Your assignment: Of the lines below, write out exactly those from the line with "Task: Open Cord" through the line with "You are a computer-use agent. Screen", both included, and skip the rest.

Extracted data:
________
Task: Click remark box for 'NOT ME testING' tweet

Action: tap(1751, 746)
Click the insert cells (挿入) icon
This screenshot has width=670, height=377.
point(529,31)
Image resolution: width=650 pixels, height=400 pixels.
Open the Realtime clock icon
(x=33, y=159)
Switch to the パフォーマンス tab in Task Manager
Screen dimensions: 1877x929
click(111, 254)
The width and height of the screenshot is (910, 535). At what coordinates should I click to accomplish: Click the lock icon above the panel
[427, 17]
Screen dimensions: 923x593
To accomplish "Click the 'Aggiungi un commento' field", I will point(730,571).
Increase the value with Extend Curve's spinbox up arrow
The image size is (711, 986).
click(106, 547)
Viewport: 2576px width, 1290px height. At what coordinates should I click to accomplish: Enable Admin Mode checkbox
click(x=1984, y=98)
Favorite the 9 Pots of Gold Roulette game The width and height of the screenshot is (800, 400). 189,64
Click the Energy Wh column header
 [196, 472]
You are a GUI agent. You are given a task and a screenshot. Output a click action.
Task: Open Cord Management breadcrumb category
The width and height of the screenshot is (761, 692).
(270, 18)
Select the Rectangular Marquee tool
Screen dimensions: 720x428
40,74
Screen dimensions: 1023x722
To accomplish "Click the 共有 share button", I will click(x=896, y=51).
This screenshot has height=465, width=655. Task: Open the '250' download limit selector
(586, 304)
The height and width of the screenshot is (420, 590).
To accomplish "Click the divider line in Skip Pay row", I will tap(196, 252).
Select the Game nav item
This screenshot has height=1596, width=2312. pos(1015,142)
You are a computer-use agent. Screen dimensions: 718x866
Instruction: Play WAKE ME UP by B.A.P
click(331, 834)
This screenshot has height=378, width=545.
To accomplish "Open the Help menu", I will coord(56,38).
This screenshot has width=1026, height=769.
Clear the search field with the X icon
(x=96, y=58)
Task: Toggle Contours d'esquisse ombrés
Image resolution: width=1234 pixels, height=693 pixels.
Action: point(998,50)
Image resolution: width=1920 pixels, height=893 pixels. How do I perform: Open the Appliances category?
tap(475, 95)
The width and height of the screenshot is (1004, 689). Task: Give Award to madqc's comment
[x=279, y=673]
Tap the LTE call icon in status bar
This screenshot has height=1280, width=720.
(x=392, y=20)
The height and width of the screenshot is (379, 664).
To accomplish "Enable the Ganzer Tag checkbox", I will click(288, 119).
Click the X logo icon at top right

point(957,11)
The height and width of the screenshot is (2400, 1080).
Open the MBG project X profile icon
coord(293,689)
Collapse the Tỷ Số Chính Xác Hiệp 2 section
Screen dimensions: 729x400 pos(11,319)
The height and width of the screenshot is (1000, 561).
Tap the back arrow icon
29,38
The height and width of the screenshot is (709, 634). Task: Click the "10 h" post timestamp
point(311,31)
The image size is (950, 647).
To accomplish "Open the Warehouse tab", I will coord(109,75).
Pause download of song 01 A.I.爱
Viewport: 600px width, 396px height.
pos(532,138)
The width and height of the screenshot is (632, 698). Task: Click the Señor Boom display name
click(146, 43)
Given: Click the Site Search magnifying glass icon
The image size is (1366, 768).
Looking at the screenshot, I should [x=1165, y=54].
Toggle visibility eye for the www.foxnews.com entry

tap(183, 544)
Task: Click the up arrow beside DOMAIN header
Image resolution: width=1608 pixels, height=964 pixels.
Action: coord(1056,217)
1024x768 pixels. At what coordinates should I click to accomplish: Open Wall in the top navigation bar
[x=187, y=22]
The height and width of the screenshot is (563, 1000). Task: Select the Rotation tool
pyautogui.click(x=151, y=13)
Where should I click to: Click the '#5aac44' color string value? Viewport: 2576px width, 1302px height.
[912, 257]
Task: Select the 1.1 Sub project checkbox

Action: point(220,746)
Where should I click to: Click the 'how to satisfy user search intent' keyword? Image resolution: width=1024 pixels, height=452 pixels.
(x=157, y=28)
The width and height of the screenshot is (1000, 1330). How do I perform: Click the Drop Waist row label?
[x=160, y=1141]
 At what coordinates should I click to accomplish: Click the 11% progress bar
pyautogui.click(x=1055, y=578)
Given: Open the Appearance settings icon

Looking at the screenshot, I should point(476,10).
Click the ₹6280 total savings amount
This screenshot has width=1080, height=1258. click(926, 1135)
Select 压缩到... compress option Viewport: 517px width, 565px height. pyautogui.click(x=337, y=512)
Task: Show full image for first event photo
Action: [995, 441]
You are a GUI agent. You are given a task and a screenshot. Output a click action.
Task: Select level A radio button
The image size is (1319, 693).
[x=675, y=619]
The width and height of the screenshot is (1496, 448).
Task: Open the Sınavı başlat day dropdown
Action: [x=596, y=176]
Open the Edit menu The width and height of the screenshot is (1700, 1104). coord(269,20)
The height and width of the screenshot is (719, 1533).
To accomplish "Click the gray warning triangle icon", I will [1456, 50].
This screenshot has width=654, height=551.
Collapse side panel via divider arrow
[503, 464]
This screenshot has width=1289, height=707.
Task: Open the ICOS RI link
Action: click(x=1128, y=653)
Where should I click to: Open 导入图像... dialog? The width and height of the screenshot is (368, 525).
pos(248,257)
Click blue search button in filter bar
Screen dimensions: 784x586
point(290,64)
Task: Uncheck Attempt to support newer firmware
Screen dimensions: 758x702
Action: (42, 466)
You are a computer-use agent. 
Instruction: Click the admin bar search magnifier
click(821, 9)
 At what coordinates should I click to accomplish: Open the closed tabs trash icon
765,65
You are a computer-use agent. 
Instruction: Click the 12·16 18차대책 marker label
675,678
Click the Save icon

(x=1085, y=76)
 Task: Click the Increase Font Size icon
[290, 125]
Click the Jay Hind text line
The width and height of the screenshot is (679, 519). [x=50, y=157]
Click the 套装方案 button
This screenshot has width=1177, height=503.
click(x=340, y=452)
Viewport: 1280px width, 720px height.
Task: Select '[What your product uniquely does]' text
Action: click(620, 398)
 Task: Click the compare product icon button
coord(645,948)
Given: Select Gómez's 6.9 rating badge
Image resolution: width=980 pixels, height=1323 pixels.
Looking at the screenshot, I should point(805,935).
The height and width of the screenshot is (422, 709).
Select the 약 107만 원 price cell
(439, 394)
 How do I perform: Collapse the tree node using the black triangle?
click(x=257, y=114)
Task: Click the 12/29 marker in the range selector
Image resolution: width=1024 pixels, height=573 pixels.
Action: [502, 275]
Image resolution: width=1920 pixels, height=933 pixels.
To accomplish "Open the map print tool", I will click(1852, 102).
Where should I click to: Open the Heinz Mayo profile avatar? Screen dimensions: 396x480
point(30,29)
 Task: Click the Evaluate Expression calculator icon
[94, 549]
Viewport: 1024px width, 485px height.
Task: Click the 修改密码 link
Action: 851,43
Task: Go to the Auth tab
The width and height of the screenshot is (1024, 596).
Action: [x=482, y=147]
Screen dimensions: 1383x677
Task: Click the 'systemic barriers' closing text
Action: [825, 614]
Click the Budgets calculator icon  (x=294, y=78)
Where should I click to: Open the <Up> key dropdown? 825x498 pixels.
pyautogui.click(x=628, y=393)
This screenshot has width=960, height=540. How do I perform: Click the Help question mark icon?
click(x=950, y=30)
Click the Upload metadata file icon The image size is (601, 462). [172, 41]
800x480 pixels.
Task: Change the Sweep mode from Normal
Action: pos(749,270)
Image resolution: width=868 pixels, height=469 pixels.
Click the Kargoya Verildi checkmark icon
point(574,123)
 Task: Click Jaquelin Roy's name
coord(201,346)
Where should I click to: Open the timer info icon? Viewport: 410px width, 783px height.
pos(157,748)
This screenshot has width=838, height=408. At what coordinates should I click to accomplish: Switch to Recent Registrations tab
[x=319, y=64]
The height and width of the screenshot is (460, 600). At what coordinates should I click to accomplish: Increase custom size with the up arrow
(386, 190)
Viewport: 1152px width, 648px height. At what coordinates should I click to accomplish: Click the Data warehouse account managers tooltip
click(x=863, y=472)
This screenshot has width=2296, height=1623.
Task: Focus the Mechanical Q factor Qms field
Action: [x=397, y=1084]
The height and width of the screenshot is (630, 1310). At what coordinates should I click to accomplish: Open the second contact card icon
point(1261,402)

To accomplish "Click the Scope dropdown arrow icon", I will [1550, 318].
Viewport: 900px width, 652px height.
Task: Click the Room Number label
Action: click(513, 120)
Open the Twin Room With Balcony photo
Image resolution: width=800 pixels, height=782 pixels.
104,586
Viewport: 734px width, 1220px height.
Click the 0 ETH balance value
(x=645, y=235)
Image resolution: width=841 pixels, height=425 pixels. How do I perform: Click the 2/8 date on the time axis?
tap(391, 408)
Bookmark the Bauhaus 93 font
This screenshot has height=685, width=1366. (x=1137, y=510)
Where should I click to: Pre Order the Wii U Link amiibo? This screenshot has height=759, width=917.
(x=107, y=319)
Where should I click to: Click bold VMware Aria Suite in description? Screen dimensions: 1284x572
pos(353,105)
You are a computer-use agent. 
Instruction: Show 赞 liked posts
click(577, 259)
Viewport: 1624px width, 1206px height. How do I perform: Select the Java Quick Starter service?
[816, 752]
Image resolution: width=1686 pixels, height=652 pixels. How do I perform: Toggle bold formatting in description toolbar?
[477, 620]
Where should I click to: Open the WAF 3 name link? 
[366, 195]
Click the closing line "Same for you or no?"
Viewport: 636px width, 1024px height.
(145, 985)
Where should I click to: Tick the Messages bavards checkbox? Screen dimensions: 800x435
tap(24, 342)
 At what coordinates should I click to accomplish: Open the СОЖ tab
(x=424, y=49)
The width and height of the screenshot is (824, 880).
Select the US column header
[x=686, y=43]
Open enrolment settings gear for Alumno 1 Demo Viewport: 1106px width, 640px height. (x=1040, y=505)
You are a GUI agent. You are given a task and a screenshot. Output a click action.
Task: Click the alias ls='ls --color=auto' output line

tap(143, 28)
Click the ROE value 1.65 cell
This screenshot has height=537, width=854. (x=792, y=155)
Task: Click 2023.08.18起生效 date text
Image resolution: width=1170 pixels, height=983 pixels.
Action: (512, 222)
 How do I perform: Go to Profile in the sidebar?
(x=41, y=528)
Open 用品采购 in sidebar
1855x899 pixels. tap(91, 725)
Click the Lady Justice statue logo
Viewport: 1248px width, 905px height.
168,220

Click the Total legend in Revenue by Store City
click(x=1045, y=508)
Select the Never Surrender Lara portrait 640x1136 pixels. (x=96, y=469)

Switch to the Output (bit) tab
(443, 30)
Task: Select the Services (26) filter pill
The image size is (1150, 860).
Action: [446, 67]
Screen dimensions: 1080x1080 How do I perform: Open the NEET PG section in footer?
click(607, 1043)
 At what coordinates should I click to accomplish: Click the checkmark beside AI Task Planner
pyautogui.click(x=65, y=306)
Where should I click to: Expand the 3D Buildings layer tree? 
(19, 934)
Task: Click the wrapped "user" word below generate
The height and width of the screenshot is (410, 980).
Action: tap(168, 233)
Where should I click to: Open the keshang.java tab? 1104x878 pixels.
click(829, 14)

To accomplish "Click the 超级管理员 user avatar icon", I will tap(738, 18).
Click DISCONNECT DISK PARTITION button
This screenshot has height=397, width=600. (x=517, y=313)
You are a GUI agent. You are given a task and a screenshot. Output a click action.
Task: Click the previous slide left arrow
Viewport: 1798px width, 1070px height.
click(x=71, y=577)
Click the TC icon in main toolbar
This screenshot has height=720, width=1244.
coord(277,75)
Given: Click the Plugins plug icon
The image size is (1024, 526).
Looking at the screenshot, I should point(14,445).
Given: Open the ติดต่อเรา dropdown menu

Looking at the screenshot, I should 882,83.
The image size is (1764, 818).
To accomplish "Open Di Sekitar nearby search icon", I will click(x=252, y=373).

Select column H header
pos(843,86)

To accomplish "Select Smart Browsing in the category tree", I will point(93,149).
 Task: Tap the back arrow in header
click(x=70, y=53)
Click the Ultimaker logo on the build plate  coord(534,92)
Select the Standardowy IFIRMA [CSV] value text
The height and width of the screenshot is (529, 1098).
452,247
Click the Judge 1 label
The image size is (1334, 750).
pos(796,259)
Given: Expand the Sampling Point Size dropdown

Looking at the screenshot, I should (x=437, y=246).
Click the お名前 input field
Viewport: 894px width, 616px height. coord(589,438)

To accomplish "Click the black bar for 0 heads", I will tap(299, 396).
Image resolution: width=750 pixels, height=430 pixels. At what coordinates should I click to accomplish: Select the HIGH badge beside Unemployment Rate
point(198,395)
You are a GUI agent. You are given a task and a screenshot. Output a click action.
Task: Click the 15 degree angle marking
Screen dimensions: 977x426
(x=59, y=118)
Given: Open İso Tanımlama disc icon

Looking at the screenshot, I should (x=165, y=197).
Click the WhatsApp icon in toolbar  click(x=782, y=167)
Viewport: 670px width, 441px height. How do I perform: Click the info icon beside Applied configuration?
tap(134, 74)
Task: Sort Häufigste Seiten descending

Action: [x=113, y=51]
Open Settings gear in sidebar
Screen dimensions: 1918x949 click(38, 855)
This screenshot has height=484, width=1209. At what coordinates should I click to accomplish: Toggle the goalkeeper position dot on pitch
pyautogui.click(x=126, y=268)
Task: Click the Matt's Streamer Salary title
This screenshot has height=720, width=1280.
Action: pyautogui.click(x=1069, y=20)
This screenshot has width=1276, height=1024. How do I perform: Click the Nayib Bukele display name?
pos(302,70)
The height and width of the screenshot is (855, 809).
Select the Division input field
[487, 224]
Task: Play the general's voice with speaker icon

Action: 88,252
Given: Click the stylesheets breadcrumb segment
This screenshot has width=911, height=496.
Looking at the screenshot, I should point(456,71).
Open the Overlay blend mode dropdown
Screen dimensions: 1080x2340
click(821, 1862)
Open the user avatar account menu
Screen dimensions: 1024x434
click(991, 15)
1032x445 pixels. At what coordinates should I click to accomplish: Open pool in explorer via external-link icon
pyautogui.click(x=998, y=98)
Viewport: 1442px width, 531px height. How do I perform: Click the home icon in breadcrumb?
________
Final answer:
Task: Open Cord Management breadcrumb category
The width and height of the screenshot is (761, 692).
(270, 18)
Select the Rectangular Marquee tool
Screen dimensions: 720x428
40,74
Screen dimensions: 1023x722
To accomplish "Click the 共有 share button", I will click(x=896, y=51).
This screenshot has height=465, width=655. Task: Open the '250' download limit selector
(586, 304)
The height and width of the screenshot is (420, 590).
To accomplish "Click the divider line in Skip Pay row", I will tap(196, 252).
Select the Game nav item
This screenshot has height=1596, width=2312. pos(1015,142)
You are a computer-use agent. Screen dimensions: 718x866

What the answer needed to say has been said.